Exercise details:
Rewrite the entries below as a numbered list, leaving out any blank lines.

········

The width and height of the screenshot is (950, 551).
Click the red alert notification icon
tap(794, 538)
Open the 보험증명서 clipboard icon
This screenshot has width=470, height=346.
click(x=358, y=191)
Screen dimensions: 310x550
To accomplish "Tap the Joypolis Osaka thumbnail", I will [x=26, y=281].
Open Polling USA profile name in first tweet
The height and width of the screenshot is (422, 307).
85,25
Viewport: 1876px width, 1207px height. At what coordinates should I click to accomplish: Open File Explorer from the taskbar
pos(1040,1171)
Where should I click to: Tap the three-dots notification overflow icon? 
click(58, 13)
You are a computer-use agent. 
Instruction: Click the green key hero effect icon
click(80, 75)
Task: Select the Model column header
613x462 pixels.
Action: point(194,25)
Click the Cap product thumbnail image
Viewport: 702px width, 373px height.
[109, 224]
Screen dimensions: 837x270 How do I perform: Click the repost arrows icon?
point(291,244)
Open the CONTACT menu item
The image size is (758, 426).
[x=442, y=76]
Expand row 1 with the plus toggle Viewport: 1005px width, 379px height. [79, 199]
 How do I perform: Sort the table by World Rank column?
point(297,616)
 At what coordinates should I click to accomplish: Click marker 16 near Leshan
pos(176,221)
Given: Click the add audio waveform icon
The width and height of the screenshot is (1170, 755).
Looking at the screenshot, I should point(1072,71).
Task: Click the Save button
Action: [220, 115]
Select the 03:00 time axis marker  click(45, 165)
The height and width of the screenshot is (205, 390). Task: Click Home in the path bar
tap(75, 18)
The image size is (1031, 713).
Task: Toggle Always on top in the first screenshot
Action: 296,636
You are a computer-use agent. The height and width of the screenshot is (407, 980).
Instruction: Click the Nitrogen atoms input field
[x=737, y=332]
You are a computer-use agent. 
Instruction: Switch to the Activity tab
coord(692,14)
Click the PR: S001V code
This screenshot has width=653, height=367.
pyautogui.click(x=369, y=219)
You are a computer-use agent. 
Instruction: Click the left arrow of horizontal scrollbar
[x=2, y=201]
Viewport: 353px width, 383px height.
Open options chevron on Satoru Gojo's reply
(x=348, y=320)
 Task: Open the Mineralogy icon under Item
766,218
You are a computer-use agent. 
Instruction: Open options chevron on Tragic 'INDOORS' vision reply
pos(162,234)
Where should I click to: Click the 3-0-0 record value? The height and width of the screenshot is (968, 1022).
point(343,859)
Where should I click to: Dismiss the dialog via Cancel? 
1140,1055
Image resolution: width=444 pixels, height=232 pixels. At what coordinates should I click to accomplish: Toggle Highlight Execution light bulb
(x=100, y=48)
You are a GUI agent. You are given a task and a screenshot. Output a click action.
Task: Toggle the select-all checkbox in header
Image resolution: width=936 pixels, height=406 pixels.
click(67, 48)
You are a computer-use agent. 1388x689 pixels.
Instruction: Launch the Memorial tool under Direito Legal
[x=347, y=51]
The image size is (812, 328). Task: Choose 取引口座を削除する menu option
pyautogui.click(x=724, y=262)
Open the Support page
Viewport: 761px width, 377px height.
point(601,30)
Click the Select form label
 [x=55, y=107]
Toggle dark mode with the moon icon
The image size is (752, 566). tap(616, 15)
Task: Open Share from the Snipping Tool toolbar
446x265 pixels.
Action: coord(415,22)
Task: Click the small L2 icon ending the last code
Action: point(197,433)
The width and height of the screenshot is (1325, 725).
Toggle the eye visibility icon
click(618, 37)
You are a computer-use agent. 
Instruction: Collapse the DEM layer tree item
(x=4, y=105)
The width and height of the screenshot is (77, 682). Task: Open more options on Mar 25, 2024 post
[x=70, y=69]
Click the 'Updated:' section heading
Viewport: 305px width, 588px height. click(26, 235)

········

The solution:
1. The width and height of the screenshot is (950, 551).
2. Click the red alert notification icon
3. tap(794, 538)
4. Open the 보험증명서 clipboard icon
5. This screenshot has width=470, height=346.
6. click(x=358, y=191)
7. Screen dimensions: 310x550
8. To accomplish "Tap the Joypolis Osaka thumbnail", I will [x=26, y=281].
9. Open Polling USA profile name in first tweet
10. The height and width of the screenshot is (422, 307).
11. 85,25
12. Viewport: 1876px width, 1207px height. At what coordinates should I click to accomplish: Open File Explorer from the taskbar
13. pos(1040,1171)
14. Where should I click to: Tap the three-dots notification overflow icon? 
15. click(58, 13)
16. You are a computer-use agent. 
17. Instruction: Click the green key hero effect icon
18. click(80, 75)
19. Task: Select the Model column header
20. 613x462 pixels.
21. Action: point(194,25)
22. Click the Cap product thumbnail image
23. Viewport: 702px width, 373px height.
24. [109, 224]
25. Screen dimensions: 837x270 How do I perform: Click the repost arrows icon?
26. point(291,244)
27. Open the CONTACT menu item
28. The image size is (758, 426).
29. [x=442, y=76]
30. Expand row 1 with the plus toggle Viewport: 1005px width, 379px height. [79, 199]
31.  How do I perform: Sort the table by World Rank column?
32. point(297,616)
33.  At what coordinates should I click to accomplish: Click marker 16 near Leshan
34. pos(176,221)
35. Given: Click the add audio waveform icon
36. The width and height of the screenshot is (1170, 755).
37. Looking at the screenshot, I should point(1072,71).
38. Task: Click the Save button
39. Action: [220, 115]
40. Select the 03:00 time axis marker  click(45, 165)
41. The height and width of the screenshot is (205, 390). Task: Click Home in the path bar
42. tap(75, 18)
43. The image size is (1031, 713).
44. Task: Toggle Always on top in the first screenshot
45. Action: 296,636
46. You are a computer-use agent. The height and width of the screenshot is (407, 980).
47. Instruction: Click the Nitrogen atoms input field
48. [x=737, y=332]
49. You are a computer-use agent. 
50. Instruction: Switch to the Activity tab
51. coord(692,14)
52. Click the PR: S001V code
53. This screenshot has width=653, height=367.
54. pyautogui.click(x=369, y=219)
55. You are a computer-use agent. 
56. Instruction: Click the left arrow of horizontal scrollbar
57. [x=2, y=201]
58. Viewport: 353px width, 383px height.
59. Open options chevron on Satoru Gojo's reply
60. (x=348, y=320)
61.  Task: Open the Mineralogy icon under Item
62. 766,218
63. You are a computer-use agent. 
64. Instruction: Open options chevron on Tragic 'INDOORS' vision reply
65. pos(162,234)
66. Where should I click to: Click the 3-0-0 record value? The height and width of the screenshot is (968, 1022).
67. point(343,859)
68. Where should I click to: Dismiss the dialog via Cancel? 
69. 1140,1055
70. Image resolution: width=444 pixels, height=232 pixels. At what coordinates should I click to accomplish: Toggle Highlight Execution light bulb
71. (x=100, y=48)
72. You are a GUI agent. You are given a task and a screenshot. Output a click action.
73. Task: Toggle the select-all checkbox in header
74. Image resolution: width=936 pixels, height=406 pixels.
75. click(67, 48)
76. You are a computer-use agent. 1388x689 pixels.
77. Instruction: Launch the Memorial tool under Direito Legal
78. [x=347, y=51]
79. The image size is (812, 328). Task: Choose 取引口座を削除する menu option
80. pyautogui.click(x=724, y=262)
81. Open the Support page
82. Viewport: 761px width, 377px height.
83. point(601,30)
84. Click the Select form label
85.  [x=55, y=107]
86. Toggle dark mode with the moon icon
87. The image size is (752, 566). tap(616, 15)
88. Task: Open Share from the Snipping Tool toolbar
89. 446x265 pixels.
90. Action: coord(415,22)
91. Task: Click the small L2 icon ending the last code
92. Action: point(197,433)
93. The width and height of the screenshot is (1325, 725).
94. Toggle the eye visibility icon
95. click(618, 37)
96. You are a computer-use agent. 
97. Instruction: Collapse the DEM layer tree item
98. (x=4, y=105)
99. The width and height of the screenshot is (77, 682). Task: Open more options on Mar 25, 2024 post
100. [x=70, y=69]
101. Click the 'Updated:' section heading
102. Viewport: 305px width, 588px height. click(26, 235)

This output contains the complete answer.